Starting with the line that holds "Task: Open the", repeat each line through the last one below, exactly. Pictures stay out.

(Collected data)
————

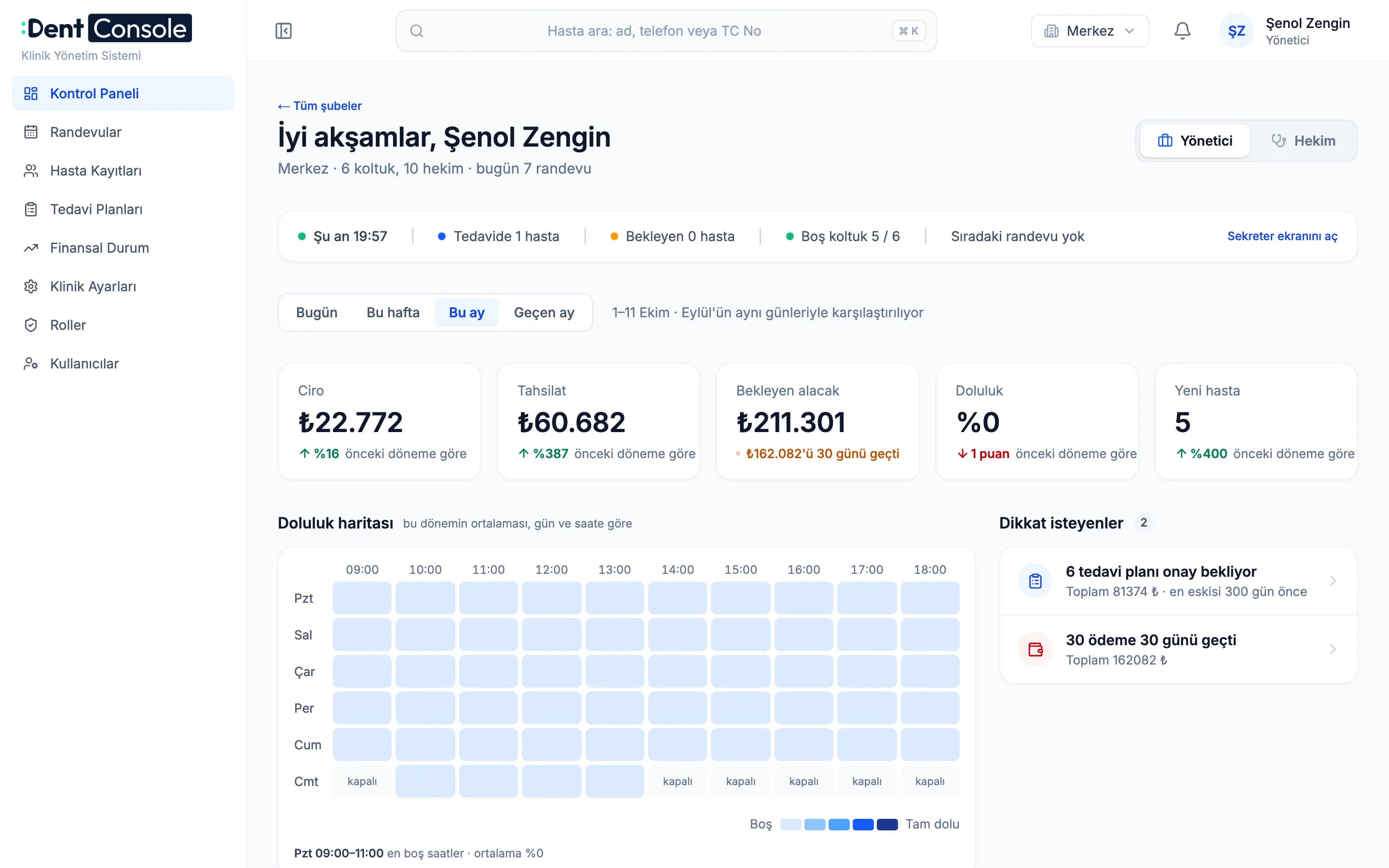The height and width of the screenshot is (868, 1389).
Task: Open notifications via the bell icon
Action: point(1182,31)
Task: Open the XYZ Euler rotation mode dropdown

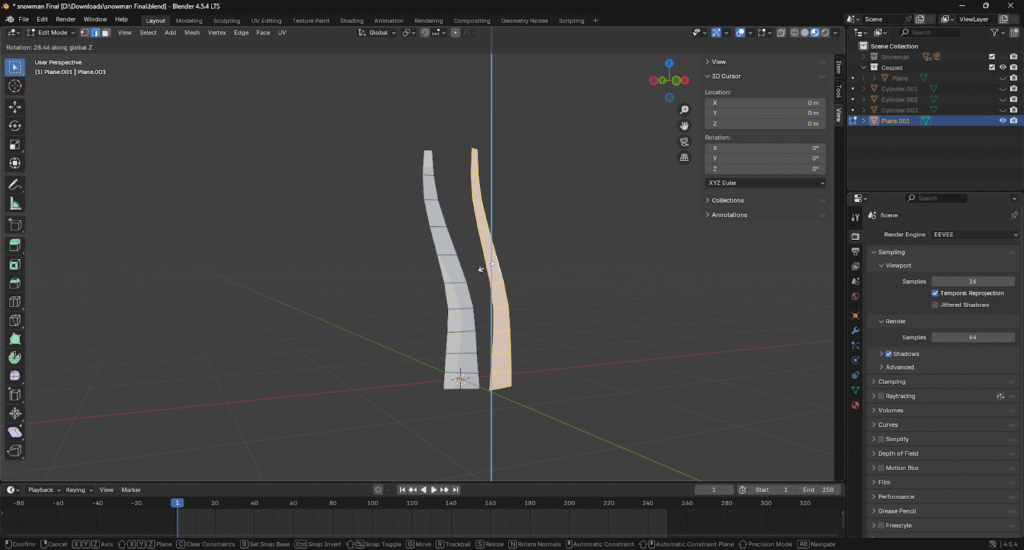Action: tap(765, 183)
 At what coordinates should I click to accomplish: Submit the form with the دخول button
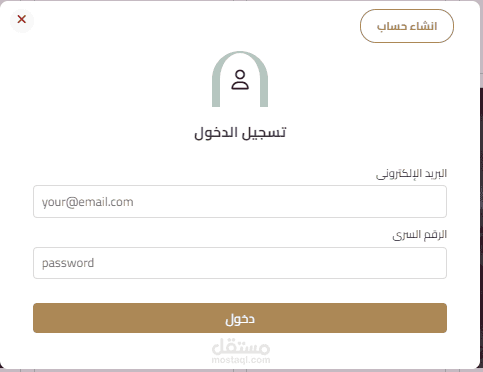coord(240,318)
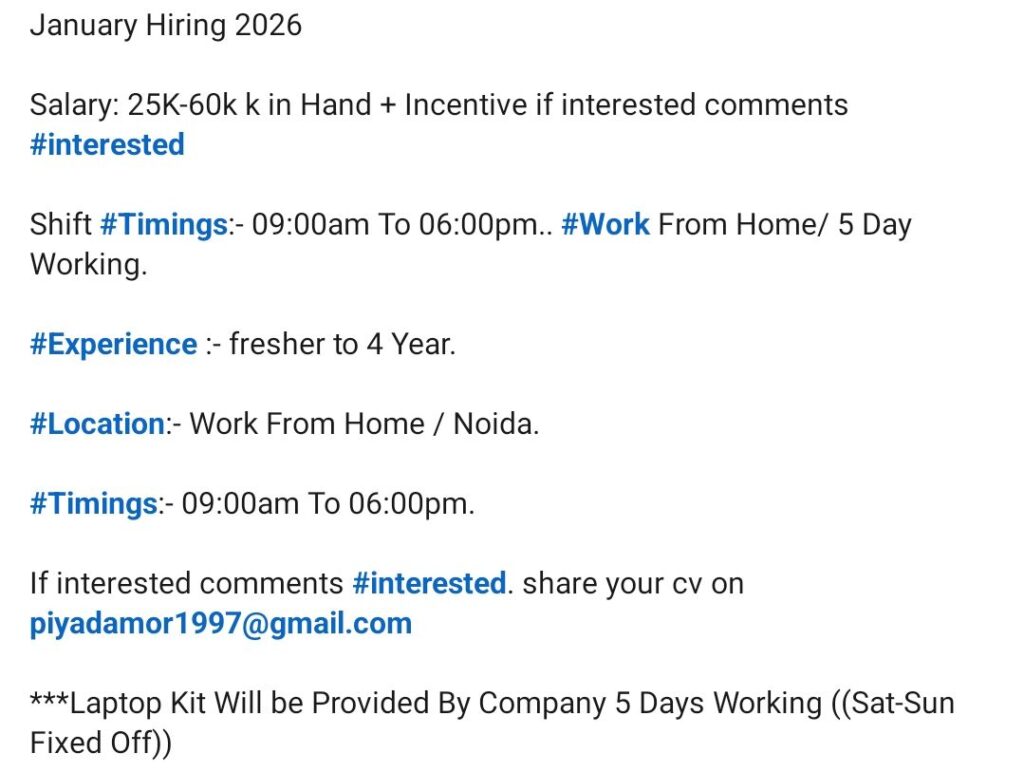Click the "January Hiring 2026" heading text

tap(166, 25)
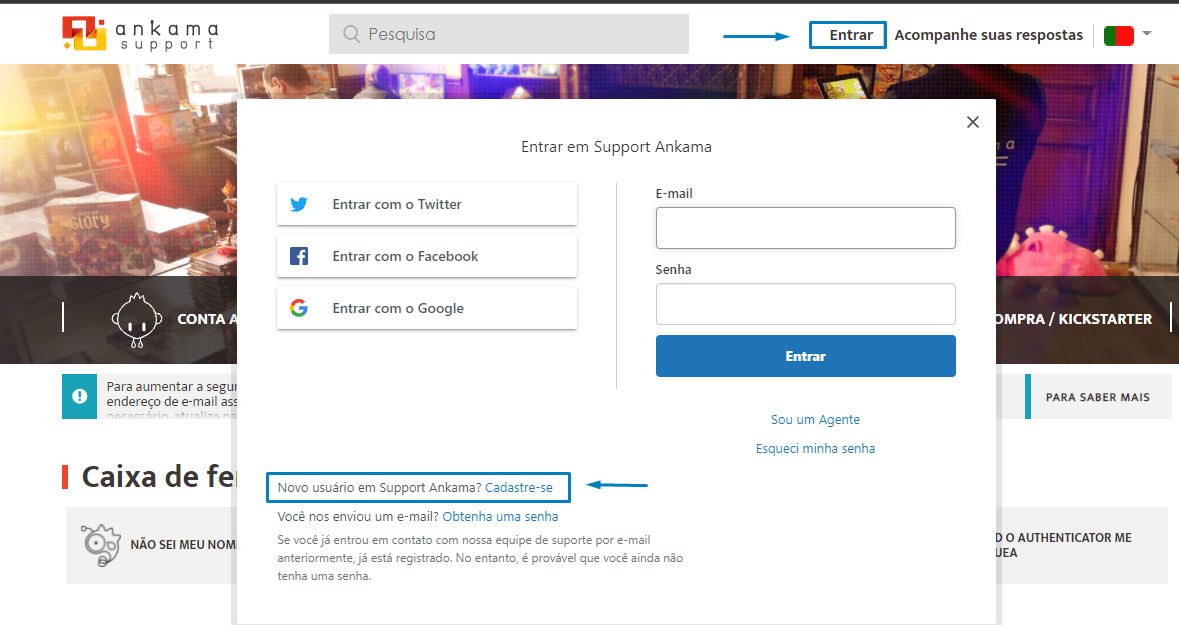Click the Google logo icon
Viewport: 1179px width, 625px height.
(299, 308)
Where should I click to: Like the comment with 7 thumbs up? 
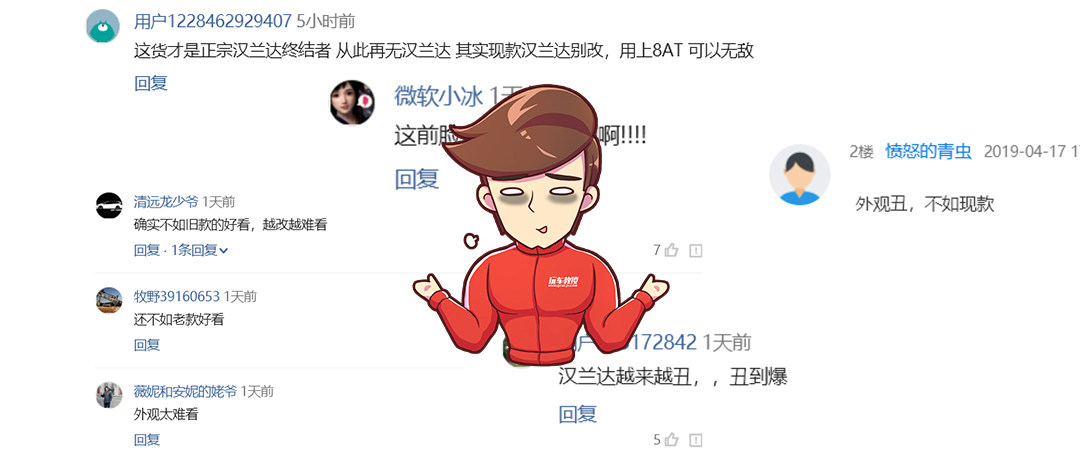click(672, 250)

————

Written response -
Task: Open the XYZ Euler rotation mode dropdown

Action: tap(765, 183)
 At what coordinates should I click to accomplish: Submit the form with the دخول button
coord(240,318)
Click the "January Hiring 2026" heading text

tap(166, 25)
Click the Google logo icon
Viewport: 1179px width, 625px height.
(299, 308)
Where should I click to: Like the comment with 7 thumbs up? 
click(672, 250)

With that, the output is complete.